OCNE At A Glance

The Oregon Consortium for Nursing Education (OCNE) is a partnership of community colleges and public and private university schools of nursing. The Consortium was formed as part of the 2001 Strategic Plan of the Oregon Nursing Leadership Council (ONLC) in response to the critical nursing shortage. OCNE is one mechanism by which Oregon nursing programs can dramatically expand their capacity and enrollment, and prepare graduates of these programs with the competencies to address the rapidly changing health care needs of Oregon’s aging and ethnically diverse populations.

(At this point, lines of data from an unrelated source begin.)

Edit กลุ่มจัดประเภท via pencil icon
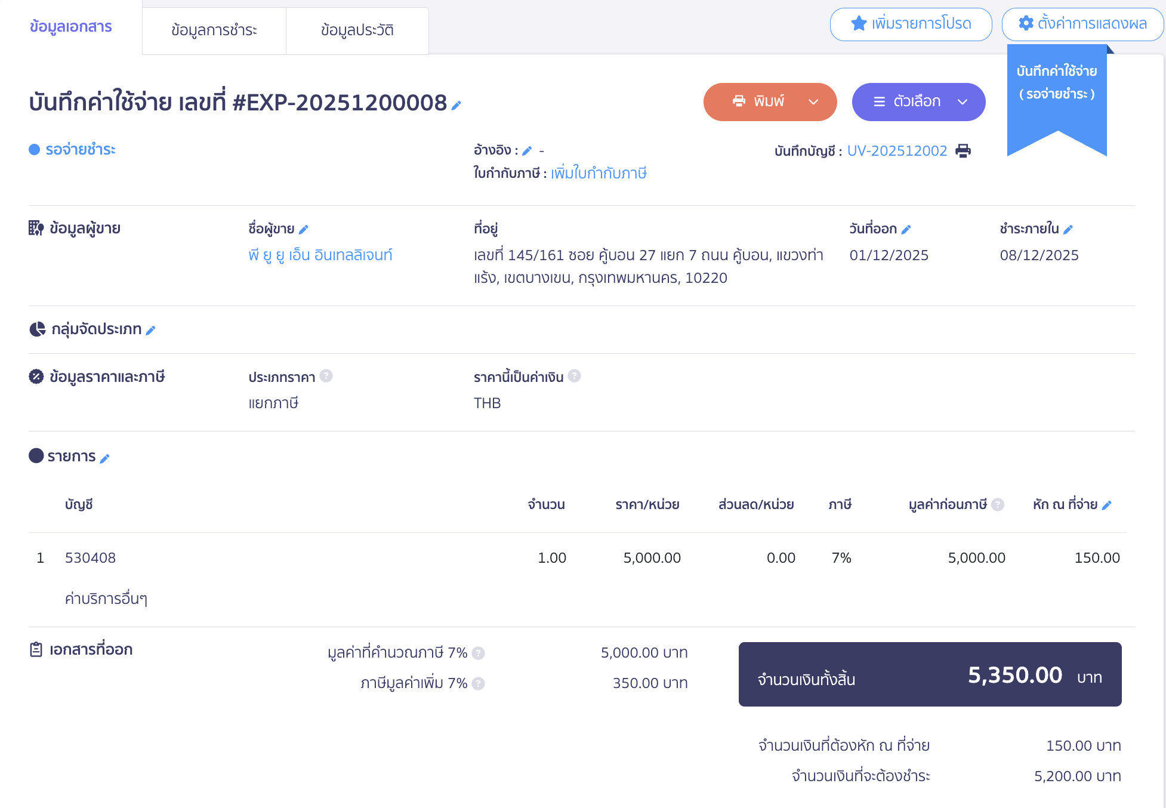The width and height of the screenshot is (1166, 808). pyautogui.click(x=150, y=331)
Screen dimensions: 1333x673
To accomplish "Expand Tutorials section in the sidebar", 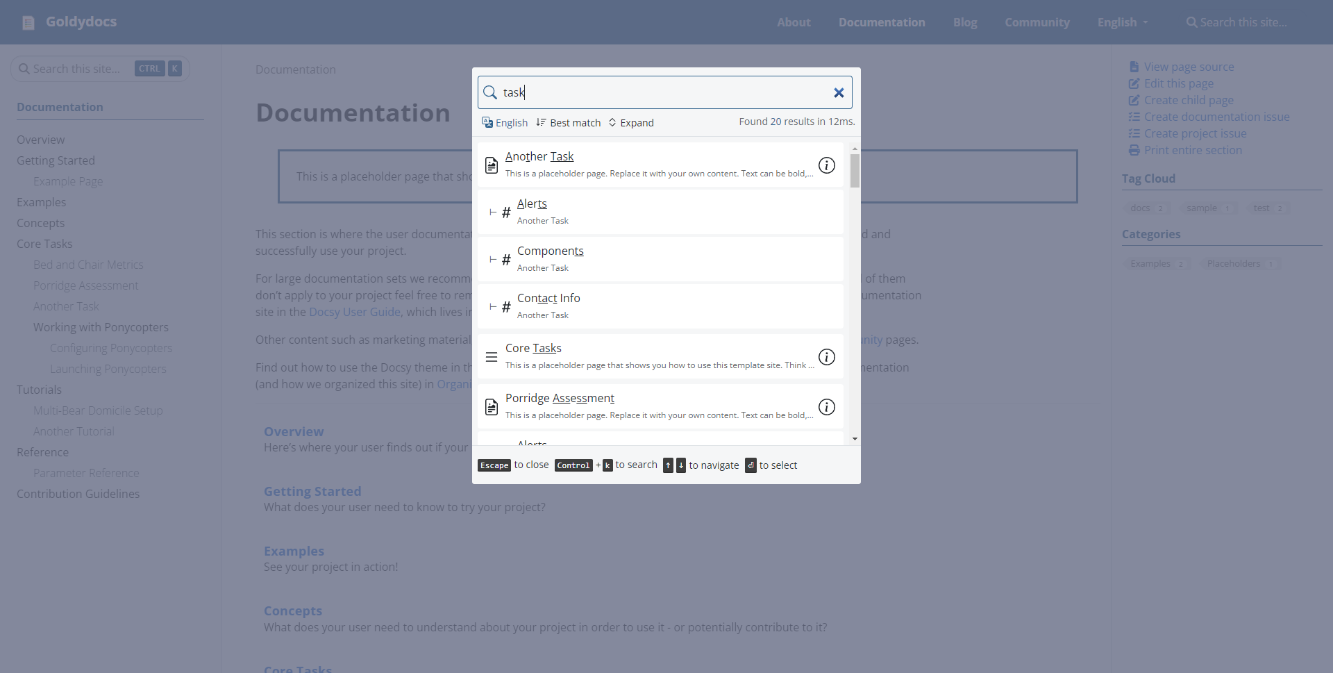I will click(x=39, y=389).
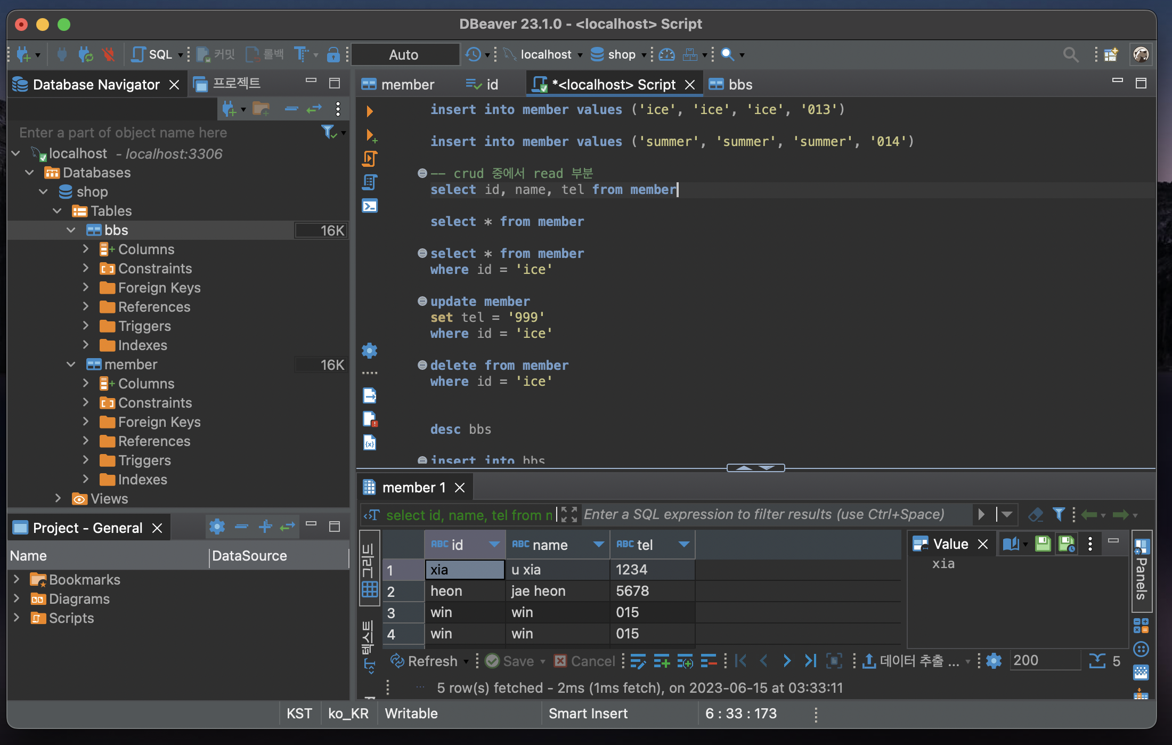Image resolution: width=1172 pixels, height=745 pixels.
Task: Click the Explain execution plan icon
Action: click(x=370, y=182)
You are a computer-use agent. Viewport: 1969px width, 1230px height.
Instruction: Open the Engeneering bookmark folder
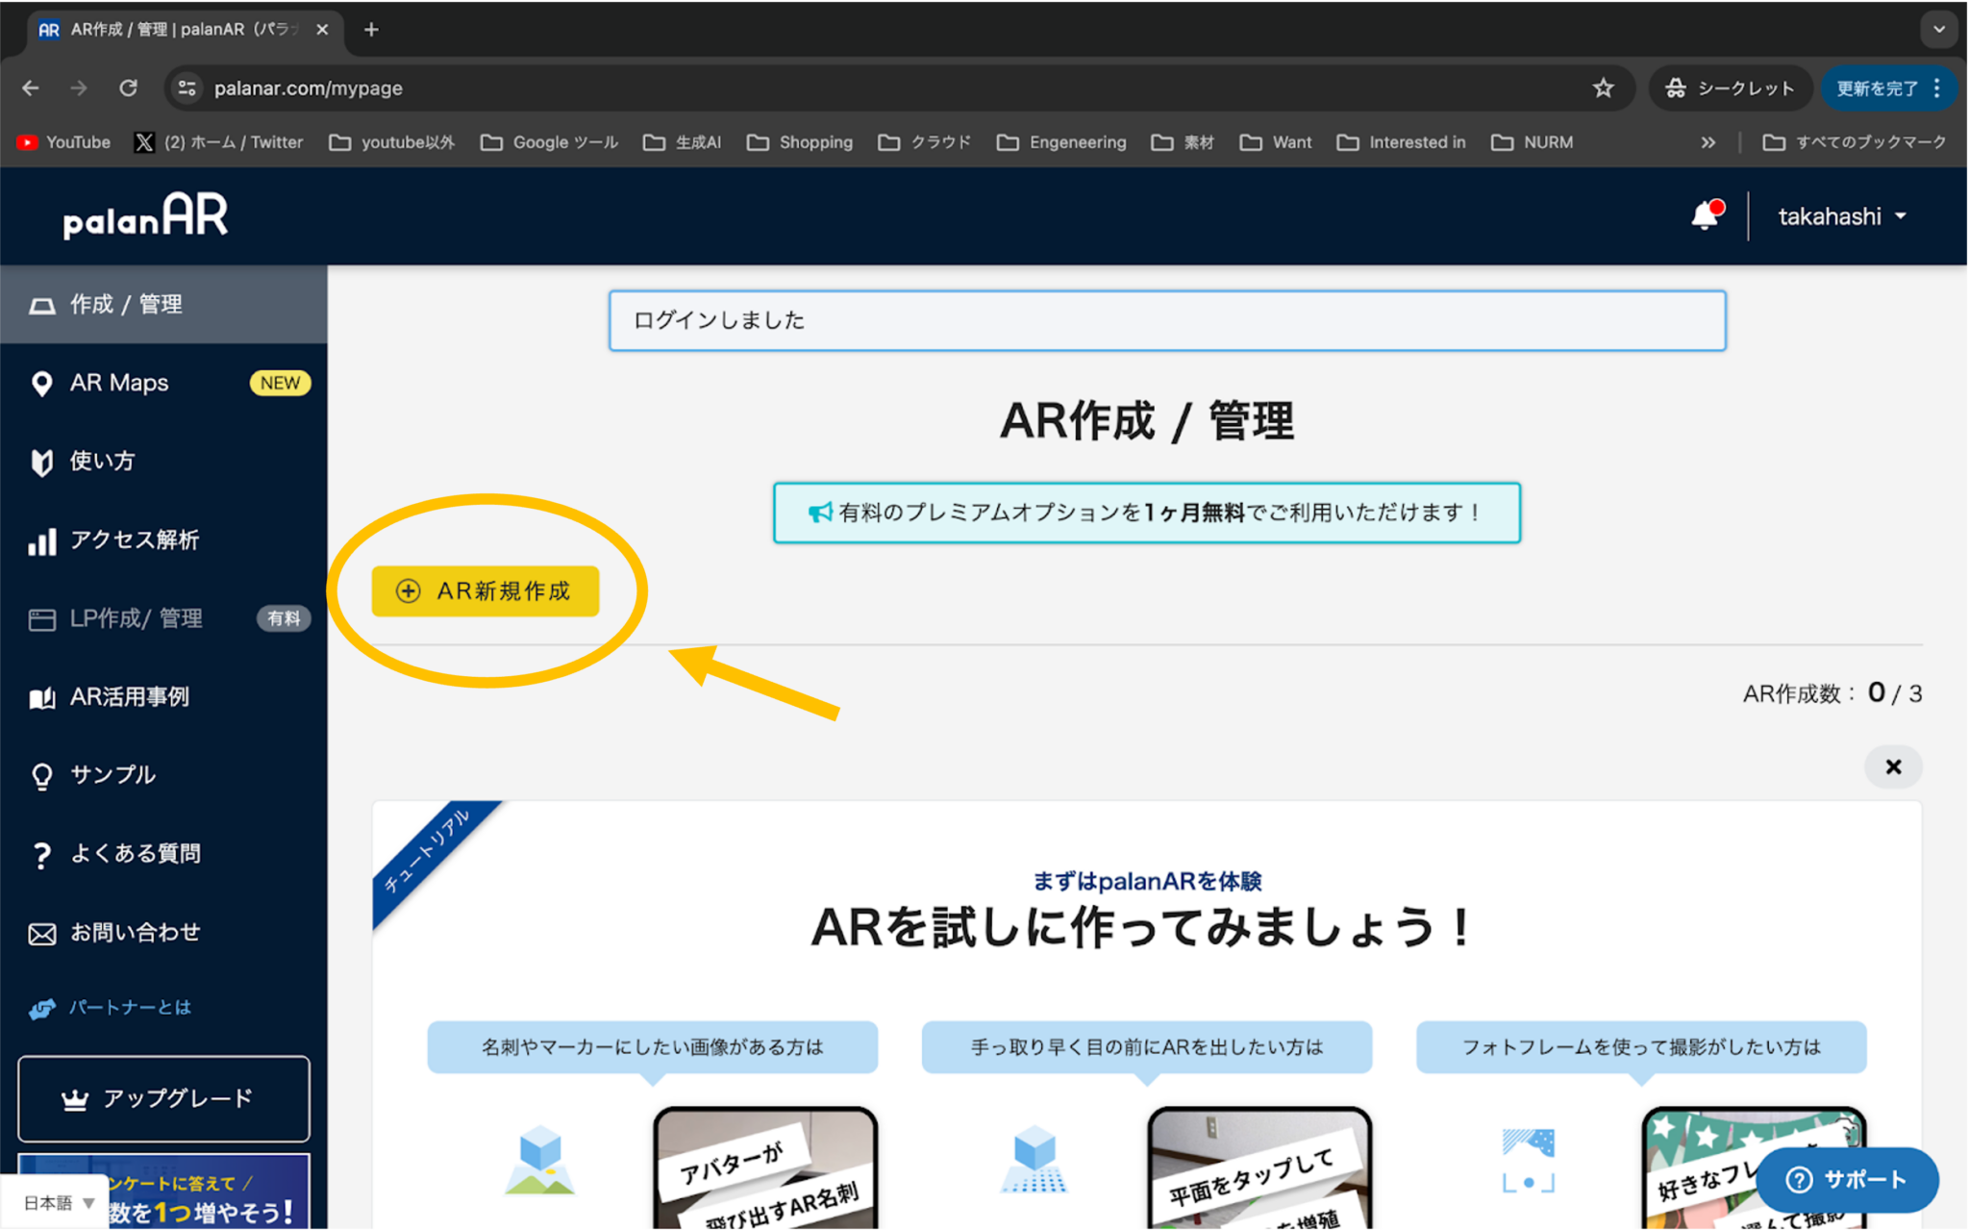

Elements That Characterize the Consortium
  • The guiding principle that each individual school retains full responsibility and accountability for the nursing program,
  • A collaborative process for consensus about a shared curriculum, and agreements that are needed to support the shared curriculum,
  • A shared, competency-based integrated curriculum culminating in a bachelor’s degree. When students have achieved the competencies for the current RN Scope of Practice, they may earn an associate degree in nursing, meeting the education requirements to sit for the RN licensure examination. Coursework and clinical experiences for the full four-year program will be available through any campus of the consortium using distance delivery from baccalaureate programs, joint faculty appointments, and other means to offer upper division coursework.
  • Improved utilization of clinical facilities and faculty expertise in Oregon, through collaborative planning for clinical experiences, joint faculty appointments and shared expertise in instructional design.
  • A new clinical education model that will align learning experiences and instructional strategies with the established competencies,
  • Development and use of state-of-the-art clinical simulation to augment on-site clinical training, making use of shared instructional materials.
  • Simulation laboratories strategically located and available to each partner school and a network arrangement for shared simulation expertise and materials,
  • Shared agreements for student support services that facilitate students’ financial aid, co-admission, dual enrollment and ADA accommodation.
  • Shared agreements for academic standards including admission criteria, progress and graduation standards.
  • Shared purchasing power to equip laboratories, hire consultants for faculty development and other needed improvements

 

Progress to Date
  • group of nursesConsortium partnership has been defined as two forms—full and associate. Full partners have committed to implementing the new nursing curriculum at their campuses. Associate partners provide advisory input into the new curriculum but have no current plans to implement the new curriculum. Eight of 14 community colleges and OHSU have signed an intergovernmental agreement for full partnership.
  • The curriculum has been developed, including agreements on prerequisites to the nursing major, graduate competencies, and course descriptions and outcomes. Rubrics and benchmarks have been developed and are being pilot tested by faculty throughout the first implementation of the curriculum. Course teams have developed syllabi for all courses, including modules, mega-cases, and work on multiple learning activities. Nursing faculty on all partner campuses have approved the curriculum framework, nursing course descriptions and outcomes, competency rubrics and benchmarks.
  • Faculty development is underway through a post-masters certificate program on instructional design. In addition to instructional design, the certificate program includes courses on simulation, clinical teaching, and course design. This program is open to current faculty as well as to persons aspiring to a teaching career. Other faculty development activities have included work on competency based curriculum development and teaching, development and use of rubrics in teaching, case development and case-based learning, learner-centered teaching, teaching for evidence based practice and clinical judgment. A newly developed masters program at OHSU will prepare candidates for faculty roles with a clinical emphasis in community or gerontological nursing, two areas of high need.
  • Academic Standards were approved by all full partner schools and the steering committee in May 2005, and used to guide the selection process for students in consortium schools. Those standards are reviewed annually for any needed modifications. Proposals for change are reviewed on all partner campuses and approved in October each year to guide selection for the next year's cohort.
  • Student services proposed policies for dual enrollment were developed to facilitate financial aid and to support co-admission.

Reviewed and modified, May 23, 2007.